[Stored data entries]
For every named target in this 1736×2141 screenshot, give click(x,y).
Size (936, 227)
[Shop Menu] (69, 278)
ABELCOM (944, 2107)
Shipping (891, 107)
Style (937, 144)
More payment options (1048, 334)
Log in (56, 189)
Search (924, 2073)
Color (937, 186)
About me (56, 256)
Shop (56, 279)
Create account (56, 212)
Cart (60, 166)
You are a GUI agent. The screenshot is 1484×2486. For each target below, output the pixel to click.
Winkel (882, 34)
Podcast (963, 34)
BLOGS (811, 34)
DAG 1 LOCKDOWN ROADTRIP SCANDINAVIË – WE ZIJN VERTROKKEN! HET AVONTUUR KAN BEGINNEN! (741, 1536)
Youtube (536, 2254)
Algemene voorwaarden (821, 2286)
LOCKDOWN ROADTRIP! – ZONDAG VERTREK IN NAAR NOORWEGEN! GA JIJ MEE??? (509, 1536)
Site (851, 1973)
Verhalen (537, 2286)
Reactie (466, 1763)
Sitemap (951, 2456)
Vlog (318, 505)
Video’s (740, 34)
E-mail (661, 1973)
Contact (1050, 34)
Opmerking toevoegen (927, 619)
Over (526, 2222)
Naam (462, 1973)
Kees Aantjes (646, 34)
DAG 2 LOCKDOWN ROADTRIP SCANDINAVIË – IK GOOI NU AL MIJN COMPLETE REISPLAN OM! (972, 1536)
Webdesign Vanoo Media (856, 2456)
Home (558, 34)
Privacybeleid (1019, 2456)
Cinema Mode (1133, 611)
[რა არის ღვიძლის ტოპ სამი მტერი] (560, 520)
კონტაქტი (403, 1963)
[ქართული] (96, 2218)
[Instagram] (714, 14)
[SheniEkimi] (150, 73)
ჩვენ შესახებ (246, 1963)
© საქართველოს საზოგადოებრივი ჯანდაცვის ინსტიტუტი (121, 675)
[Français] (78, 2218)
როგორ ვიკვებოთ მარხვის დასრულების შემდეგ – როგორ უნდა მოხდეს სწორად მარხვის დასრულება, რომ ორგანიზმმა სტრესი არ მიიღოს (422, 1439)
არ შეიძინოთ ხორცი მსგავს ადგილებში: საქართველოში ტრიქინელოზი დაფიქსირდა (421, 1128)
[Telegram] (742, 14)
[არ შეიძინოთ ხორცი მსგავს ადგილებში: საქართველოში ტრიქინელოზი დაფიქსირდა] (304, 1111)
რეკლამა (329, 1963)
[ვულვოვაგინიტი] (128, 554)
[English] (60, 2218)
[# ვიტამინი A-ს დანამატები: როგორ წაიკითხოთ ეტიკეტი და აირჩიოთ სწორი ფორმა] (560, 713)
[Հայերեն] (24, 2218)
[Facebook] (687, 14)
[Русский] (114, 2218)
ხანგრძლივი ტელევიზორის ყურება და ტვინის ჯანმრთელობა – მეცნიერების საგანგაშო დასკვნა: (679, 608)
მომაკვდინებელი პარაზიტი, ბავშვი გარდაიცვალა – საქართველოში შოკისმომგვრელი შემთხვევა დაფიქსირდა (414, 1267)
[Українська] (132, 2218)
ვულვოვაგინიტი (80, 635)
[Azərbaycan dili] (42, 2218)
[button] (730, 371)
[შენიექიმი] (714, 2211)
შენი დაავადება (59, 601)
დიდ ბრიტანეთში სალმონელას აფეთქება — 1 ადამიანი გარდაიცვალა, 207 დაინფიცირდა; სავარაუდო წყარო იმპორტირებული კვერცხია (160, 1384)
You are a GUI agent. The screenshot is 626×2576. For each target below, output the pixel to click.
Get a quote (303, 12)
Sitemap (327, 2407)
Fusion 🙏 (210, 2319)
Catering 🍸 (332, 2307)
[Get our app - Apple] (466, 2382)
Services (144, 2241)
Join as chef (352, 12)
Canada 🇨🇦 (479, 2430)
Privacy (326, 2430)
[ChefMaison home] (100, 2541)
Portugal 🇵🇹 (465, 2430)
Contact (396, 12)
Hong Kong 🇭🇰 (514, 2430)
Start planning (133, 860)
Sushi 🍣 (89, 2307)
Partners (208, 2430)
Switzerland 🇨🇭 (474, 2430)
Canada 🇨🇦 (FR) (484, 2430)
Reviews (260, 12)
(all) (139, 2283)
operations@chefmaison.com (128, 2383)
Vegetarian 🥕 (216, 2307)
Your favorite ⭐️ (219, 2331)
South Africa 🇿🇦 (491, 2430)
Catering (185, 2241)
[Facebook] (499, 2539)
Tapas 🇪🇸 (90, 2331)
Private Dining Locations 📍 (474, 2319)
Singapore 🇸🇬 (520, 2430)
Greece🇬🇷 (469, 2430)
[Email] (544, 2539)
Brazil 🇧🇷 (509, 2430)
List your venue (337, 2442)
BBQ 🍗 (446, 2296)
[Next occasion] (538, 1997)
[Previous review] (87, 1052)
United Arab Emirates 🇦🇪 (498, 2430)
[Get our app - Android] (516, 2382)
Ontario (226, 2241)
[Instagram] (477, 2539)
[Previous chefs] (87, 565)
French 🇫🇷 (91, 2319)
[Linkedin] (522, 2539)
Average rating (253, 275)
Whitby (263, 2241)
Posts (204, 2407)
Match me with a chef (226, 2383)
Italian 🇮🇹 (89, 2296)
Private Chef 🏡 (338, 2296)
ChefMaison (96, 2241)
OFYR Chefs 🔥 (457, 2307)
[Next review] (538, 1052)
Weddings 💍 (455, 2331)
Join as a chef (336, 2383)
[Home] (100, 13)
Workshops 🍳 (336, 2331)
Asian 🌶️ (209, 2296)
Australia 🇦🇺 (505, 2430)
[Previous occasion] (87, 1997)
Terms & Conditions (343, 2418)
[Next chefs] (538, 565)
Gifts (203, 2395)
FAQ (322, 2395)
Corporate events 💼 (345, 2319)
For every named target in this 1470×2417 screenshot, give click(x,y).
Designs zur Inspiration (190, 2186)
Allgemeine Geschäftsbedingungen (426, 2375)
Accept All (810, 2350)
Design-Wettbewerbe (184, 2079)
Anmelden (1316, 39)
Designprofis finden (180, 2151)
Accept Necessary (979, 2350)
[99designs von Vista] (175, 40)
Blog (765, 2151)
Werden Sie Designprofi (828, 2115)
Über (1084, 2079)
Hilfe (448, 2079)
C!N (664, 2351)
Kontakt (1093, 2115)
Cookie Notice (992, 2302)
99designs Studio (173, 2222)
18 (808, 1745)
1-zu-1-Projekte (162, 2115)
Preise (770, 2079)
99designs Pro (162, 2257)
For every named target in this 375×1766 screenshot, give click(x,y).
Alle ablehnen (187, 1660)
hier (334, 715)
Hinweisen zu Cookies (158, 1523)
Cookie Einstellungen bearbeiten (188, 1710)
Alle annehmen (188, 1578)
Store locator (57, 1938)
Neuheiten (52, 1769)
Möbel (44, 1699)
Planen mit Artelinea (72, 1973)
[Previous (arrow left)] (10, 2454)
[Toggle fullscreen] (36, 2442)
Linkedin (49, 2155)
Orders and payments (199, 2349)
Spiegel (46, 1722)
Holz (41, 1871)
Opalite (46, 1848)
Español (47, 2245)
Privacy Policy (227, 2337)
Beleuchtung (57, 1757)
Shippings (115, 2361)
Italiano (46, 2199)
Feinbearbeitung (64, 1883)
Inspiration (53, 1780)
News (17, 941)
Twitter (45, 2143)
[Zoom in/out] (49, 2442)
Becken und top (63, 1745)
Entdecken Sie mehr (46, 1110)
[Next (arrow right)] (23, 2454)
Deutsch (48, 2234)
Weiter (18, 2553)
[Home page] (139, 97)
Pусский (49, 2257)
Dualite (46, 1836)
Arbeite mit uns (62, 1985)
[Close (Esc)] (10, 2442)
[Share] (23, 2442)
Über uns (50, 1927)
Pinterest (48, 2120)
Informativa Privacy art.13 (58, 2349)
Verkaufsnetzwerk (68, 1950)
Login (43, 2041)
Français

■ REQUIREMENT ■
Report each line in the data that holds the word "arrow".

■ SOLUTION TO THIS PROBLEM ■
[Previous (arrow left)] (10, 2454)
[Next (arrow right)] (23, 2454)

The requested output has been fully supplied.